Mr Mateer said the post mortem examination revealed a cause of death consistent with crush type injuries.
Nummy’s criminal offence and culpability was founded in the fact that he had absented himself from the yard at the time of the accident so was not properly supervising the children and also the fact that no child under 13 is permitted in law to drive farm machinery of any kind.
As the senior barrister put it, “not withstanding that [law], the supervision that was afforded by the defendant was grossly inadequate”.

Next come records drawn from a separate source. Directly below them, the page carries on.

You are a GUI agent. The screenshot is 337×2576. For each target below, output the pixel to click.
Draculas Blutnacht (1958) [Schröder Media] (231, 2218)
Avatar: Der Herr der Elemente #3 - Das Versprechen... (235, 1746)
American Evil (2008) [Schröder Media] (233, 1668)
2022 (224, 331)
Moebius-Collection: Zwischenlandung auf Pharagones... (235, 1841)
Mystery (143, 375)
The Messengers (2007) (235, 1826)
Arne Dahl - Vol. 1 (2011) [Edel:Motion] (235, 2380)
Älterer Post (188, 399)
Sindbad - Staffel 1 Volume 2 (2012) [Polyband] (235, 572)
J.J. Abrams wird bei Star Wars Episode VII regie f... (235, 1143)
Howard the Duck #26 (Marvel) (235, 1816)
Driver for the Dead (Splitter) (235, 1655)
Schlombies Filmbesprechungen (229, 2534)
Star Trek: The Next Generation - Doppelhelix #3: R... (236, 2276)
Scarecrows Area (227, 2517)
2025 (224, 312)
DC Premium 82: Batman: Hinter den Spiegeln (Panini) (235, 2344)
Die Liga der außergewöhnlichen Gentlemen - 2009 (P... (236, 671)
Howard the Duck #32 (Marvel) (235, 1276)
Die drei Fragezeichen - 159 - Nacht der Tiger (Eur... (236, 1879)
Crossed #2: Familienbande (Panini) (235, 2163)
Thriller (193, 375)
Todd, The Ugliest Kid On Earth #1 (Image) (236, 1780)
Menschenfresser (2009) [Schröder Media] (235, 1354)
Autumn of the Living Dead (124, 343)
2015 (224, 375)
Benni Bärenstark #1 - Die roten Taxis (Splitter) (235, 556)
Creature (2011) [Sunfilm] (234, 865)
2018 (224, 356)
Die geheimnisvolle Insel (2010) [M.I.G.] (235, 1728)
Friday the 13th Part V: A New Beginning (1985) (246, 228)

“The case and the evidence against this defendant is effectively grounded on his willingness to allow a boy under 13 to drive agricultural machinery and as well as willingly permitting that, his failure to ensure that the boy was sufficiently warned not to drive when he wasn’t present but he left the machine accessible when not present,” said Mr Mateer.
The court, the HSE and police investigations also revealed it was not the first time the boy had driven the shovel without supervision and also that he had been permitted to drive on a public road on at least one occasion.
Suggesting that Nummy’s culpability was high, Mr Mateer further suggested to the judge the case could be one to be met with a deterrent sentence and which could be used to send out a message to the wider farming community that it is not appropriate for children to drive machinery.
Defence KC John Kearney contended however there was no such need, highlighting that Nummy is “acutely aware of the full extent of the tragedy in this case”.
Highlighting that Nummy treated and loved his niece as “one of his own,” the barrister told the court “he is devastated by what happened and the consequences of what happened”.
The court heard that the 75-acre farm which had once had more than 50 head of cattle, is now barely running at all and there are just three cows left.
Mr Kearney said that before the accident, “farming blood flowed through the veins” of the family, including the defendant, Abbie and her cousin who is “wracked with guilt” but that once-flowing blood “is now stagnant – his heart is no longer in it”.
When Judge Irvine finished his sentencing remarks and told Nummy that he was “free to go,” the defendant was hugged and supported by his family who were in the public gallery.